In early March, back when the official Republican field was still very small and before "Deez Nuts" ballooned the number of people declaring capricious presidential bids, a little-known former IRS comissioner named Mark Everson released a video announcing his plan to win the 2016 nomination.
Everson's race lasted 246 days, coming to an end on Thursday with a quiet statement praising the conversations he'd had with "Americans across our great country" and hoping for an elegant resolution to the "vigorous but sometimes sloppy contest underway amongst Republicans." Everson's campaign actually lasted more than three times as long as Scott Walker's. He spent about as much as former New York governor George Pataki. He made more early-state visits than former Virginia governor Jim Gilmore. Despite that, Everson was never included in lists of the Republican field, an oddity that we explored in July.

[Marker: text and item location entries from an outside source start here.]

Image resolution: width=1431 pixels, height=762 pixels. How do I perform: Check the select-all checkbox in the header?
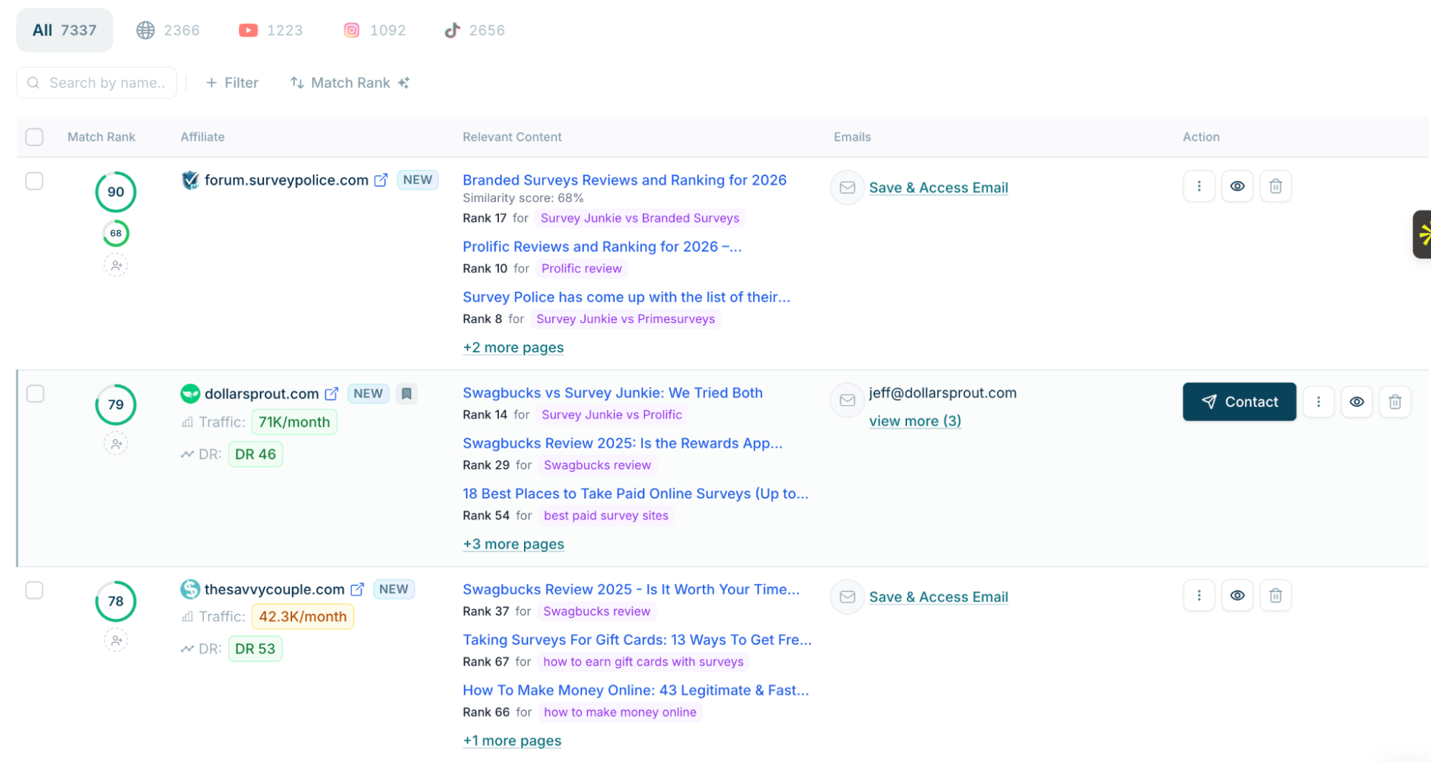(x=34, y=137)
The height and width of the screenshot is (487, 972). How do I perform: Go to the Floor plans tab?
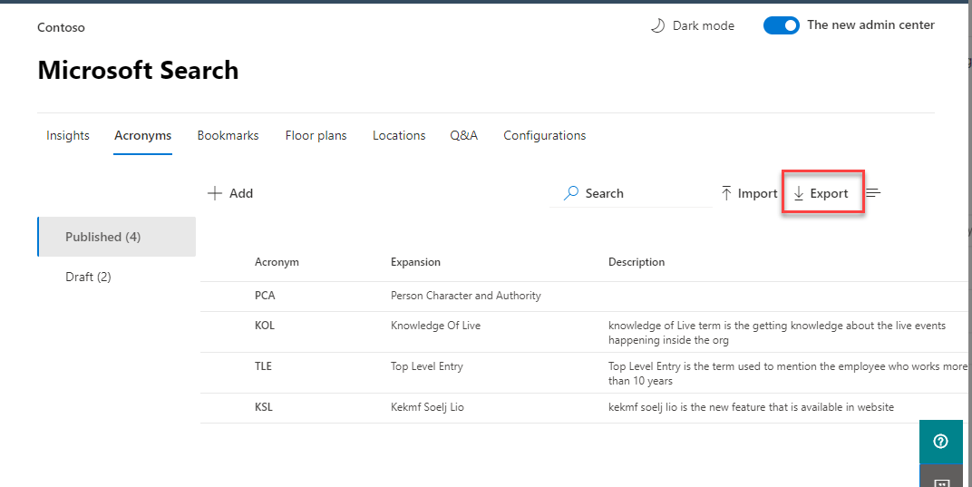click(316, 135)
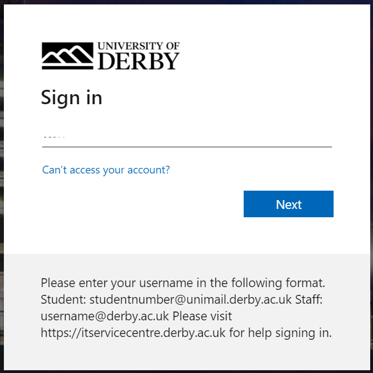Select the studentnumber@unimail.derby.ac.uk example address
Screen dimensions: 373x373
tap(190, 299)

In a phone conversation on Thursday afternoon, Everson explained why he thought he was never included with those top 17 (then 16, then 15). "It's a sad reality that the media has gotten lazier over the years, through the use of the technology that they now have," Everson said. "They don't have to go anywhere to see what's really happening. They can just see what's online and read countless other accounts from other colleagues and render their judgements. So it's harder for someone to break in now."

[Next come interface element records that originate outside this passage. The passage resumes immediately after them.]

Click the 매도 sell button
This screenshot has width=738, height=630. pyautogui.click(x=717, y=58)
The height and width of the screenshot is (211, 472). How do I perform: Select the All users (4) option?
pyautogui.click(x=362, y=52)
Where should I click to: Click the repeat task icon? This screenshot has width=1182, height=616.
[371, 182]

Everson suggested that the media and the polling were locked in a sort of exclusionary circle. The media doesn't cover lesser-known candidates, so those candidates don't get into polling, and that polling then dictates who is in televised debates. "How is it that the [Republican National Committee] can have this guy on a website," he wondered, referring to a straw poll on GOP.com that included his name, "but it's not good enough for the mainstream media?"

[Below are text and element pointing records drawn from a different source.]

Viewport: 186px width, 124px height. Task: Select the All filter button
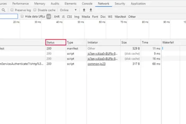[x=49, y=16]
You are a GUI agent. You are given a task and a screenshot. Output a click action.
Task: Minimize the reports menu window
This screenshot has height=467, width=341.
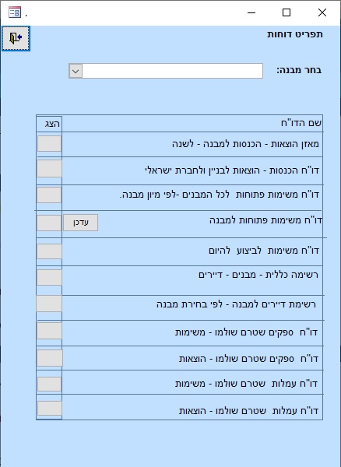coord(251,12)
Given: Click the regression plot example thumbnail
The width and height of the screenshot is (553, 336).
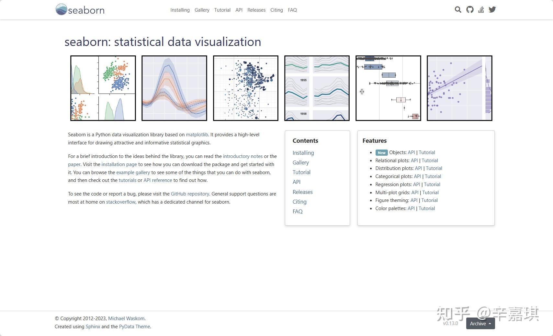Looking at the screenshot, I should pyautogui.click(x=459, y=87).
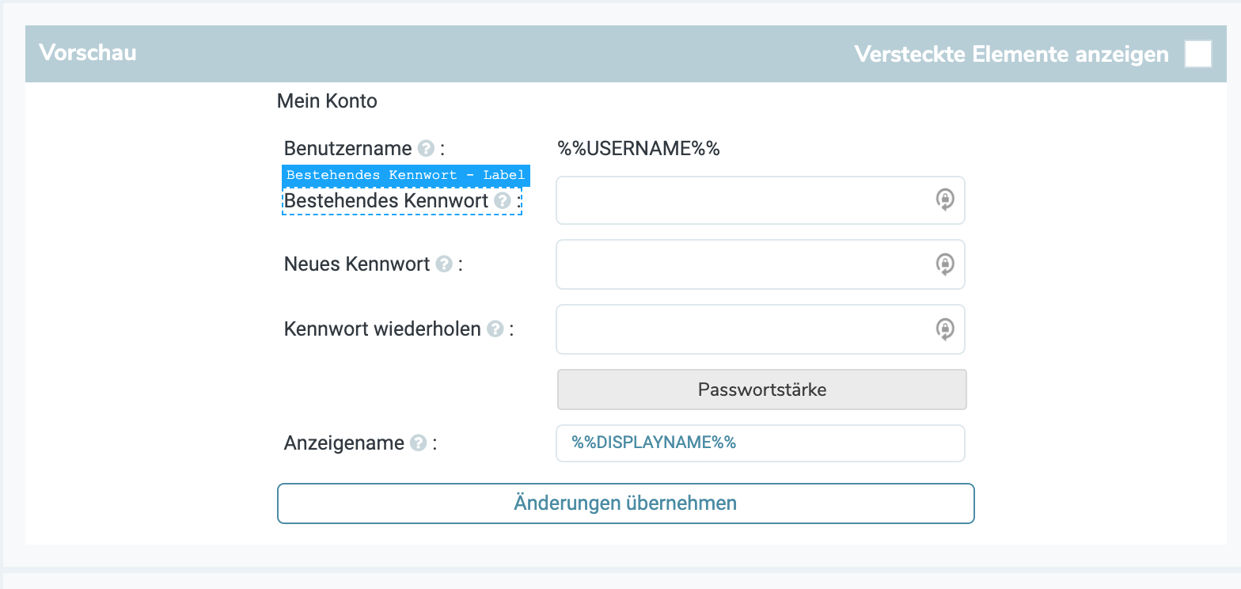
Task: Click the help icon beside Kennwort wiederholen
Action: [x=495, y=329]
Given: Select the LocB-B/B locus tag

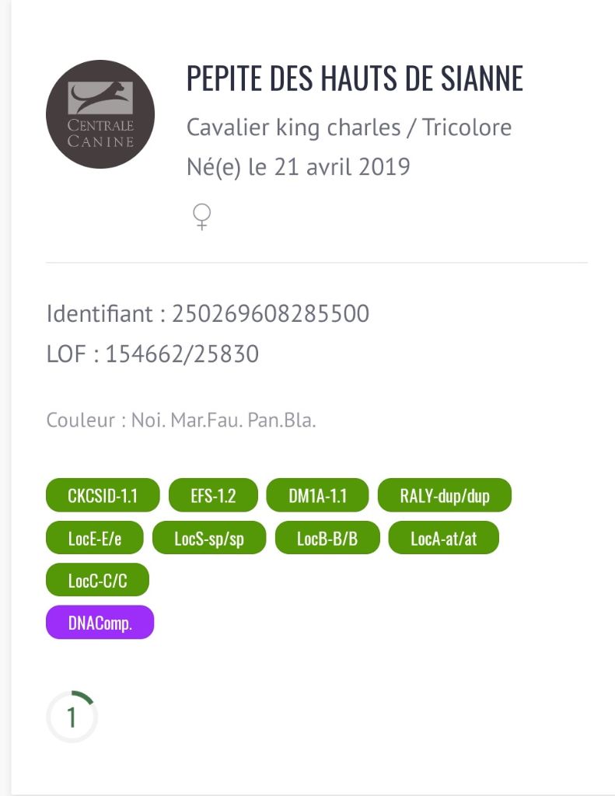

Everson admitted that he'd made some mistakes, including focusing on Iowa instead of New Hampshire. In the former, even a positive editorial from the Des Moines Register didn't generate much traction for Everson, but in New Hampshire, he found a much more receptive audience. (Though he went to New Hampshire later in his effort, and he admits that "I got a lot better at this. I was pretty awkward when I started.")
He was not without support once he met voters. One woman, he told me with obvious incredulity, asked if he'd consider being a vice president. ("And she meant it!") Others approved of the policy initiatives at the heart of his candidacy. As a former IRS commissioner, Everson was skeptical of some of the tax proposals introduced by better-known candidates. "Americans are ready for a real conversation about the issues," he said, pointing to his discussions in New Hampshire. "They absolutely are." When I pressed him on the success of the Republican front-runners despite having less-fleshed-out ideas, Everson pointed out that there were a lot of Republican voters who still weren't backing them.
"The last thing you should do is wring your hands and say, 'it's not worth the effort,'" Everson said of his campaign -- and future long-shot campaigns. "That's wrong. That's wrong."
Asked who he might vote for or endorse now, Everson said that he hadn't really thought about it. After brief consideration, he added a pointed summary: "I'm not so sure that the Republican electorate believes it's as strong a field as some have contended."